▶ [Data for the task]:
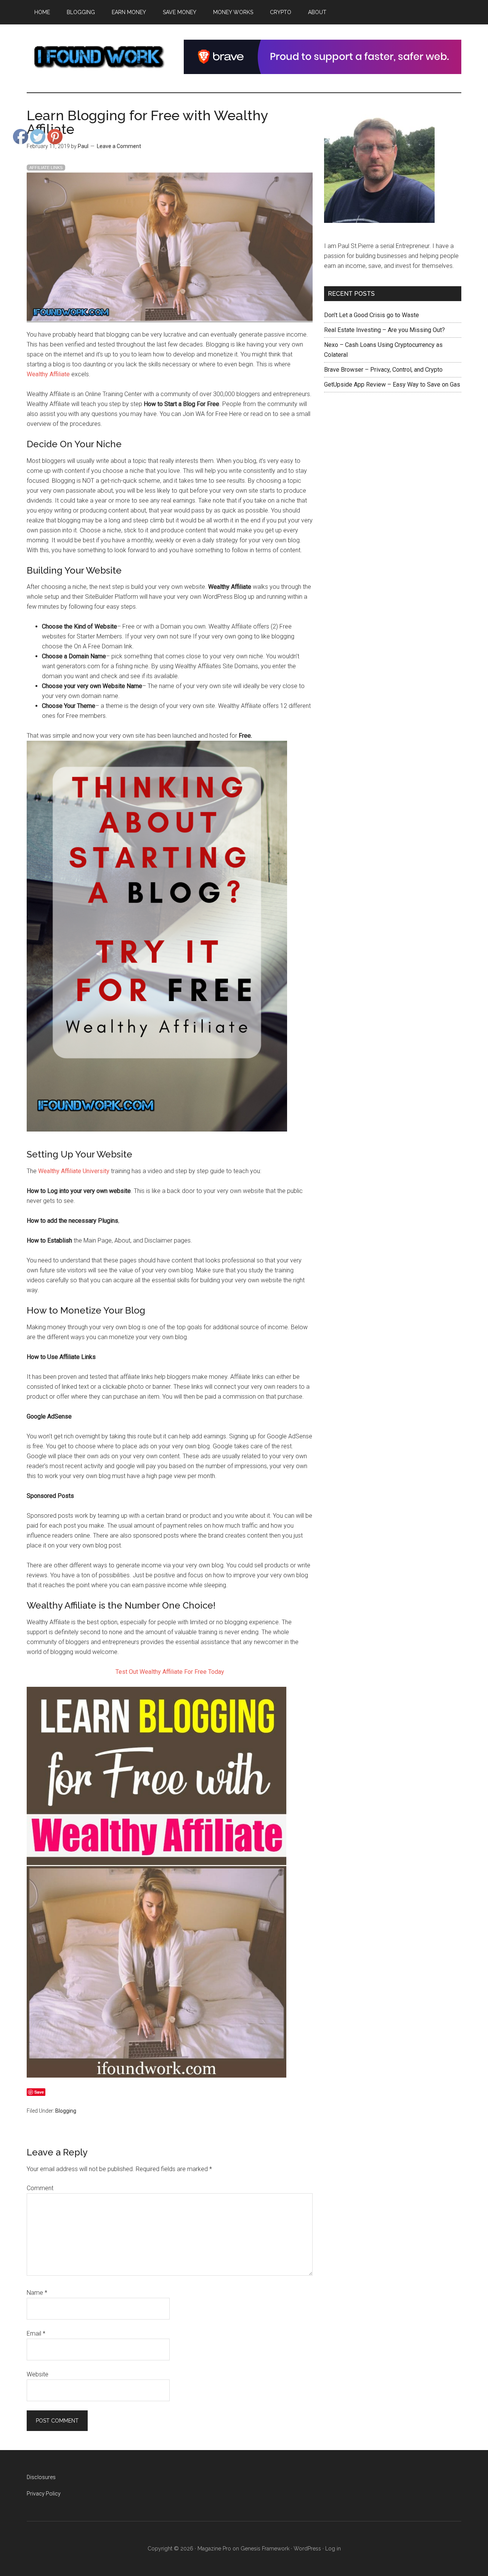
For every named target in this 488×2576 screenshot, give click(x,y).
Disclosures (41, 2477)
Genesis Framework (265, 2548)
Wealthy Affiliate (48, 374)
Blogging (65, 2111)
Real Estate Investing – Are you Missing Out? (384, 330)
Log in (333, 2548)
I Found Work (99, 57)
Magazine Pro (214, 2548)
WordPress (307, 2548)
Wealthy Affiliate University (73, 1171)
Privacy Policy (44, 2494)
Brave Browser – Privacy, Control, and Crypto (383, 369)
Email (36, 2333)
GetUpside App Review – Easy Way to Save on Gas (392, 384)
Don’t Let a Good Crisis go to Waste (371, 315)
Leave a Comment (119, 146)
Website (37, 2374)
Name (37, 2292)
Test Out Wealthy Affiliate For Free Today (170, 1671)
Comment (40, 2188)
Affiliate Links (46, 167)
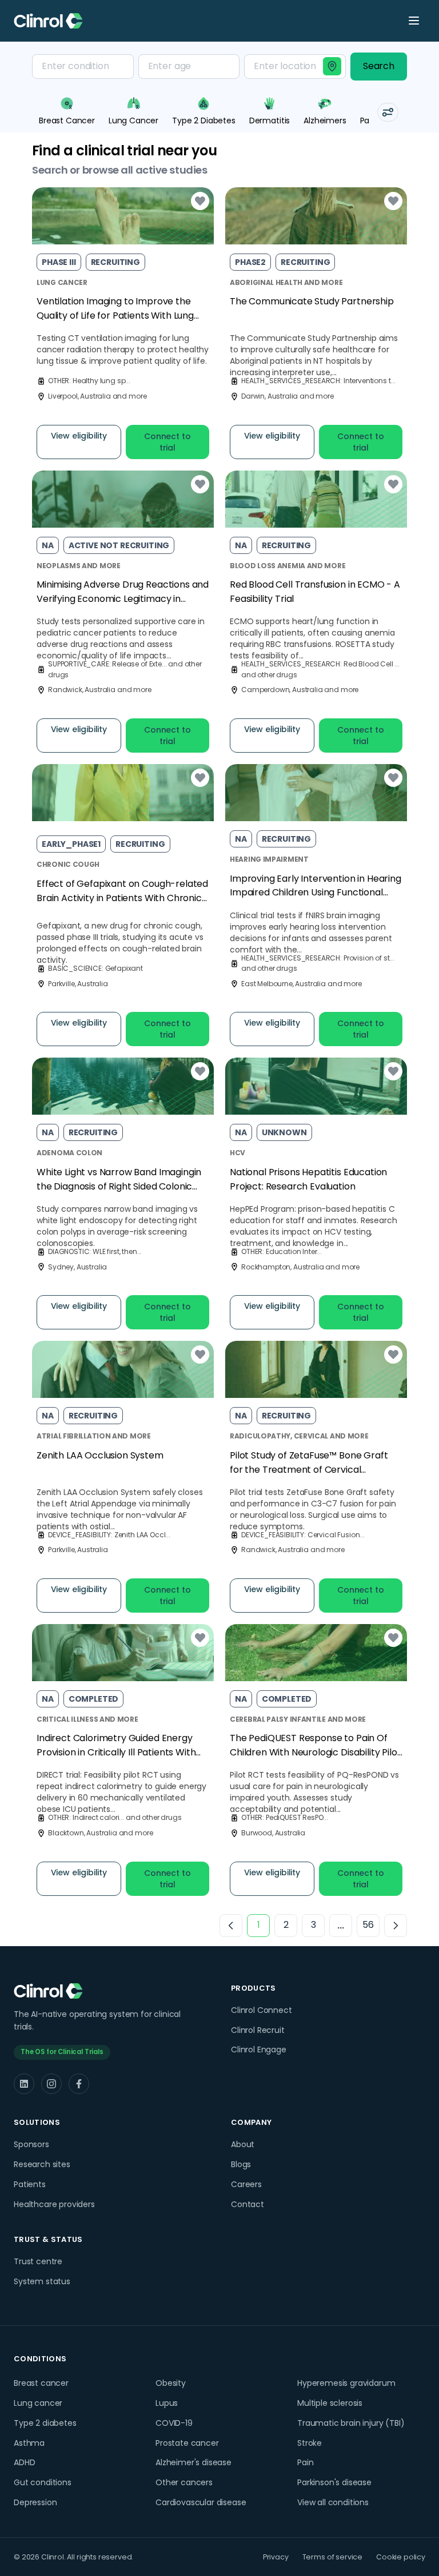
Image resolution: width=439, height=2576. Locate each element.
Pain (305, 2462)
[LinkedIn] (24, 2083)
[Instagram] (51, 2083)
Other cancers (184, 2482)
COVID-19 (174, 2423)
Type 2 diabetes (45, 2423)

...

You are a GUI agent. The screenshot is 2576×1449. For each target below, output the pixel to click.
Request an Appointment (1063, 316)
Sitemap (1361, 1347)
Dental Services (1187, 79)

--

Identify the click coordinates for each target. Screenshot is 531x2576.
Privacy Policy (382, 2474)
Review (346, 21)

▶ [Your instructions]: The reply should hold exactly the lines above, starting at the line with "Website (37, 2374)" and ending at the line with "Type 2 diabetes (45, 2423)", and no pictures.

▶ [Answer space]:
Website (37, 2374)
Name (37, 2292)
Test Out Wealthy Affiliate For Free Today (170, 1671)
Comment (40, 2188)
Affiliate Links (46, 167)
Image resolution: width=439, height=2576. Locate each element.
Pain (305, 2462)
[LinkedIn] (24, 2083)
[Instagram] (51, 2083)
Other cancers (184, 2482)
COVID-19 (174, 2423)
Type 2 diabetes (45, 2423)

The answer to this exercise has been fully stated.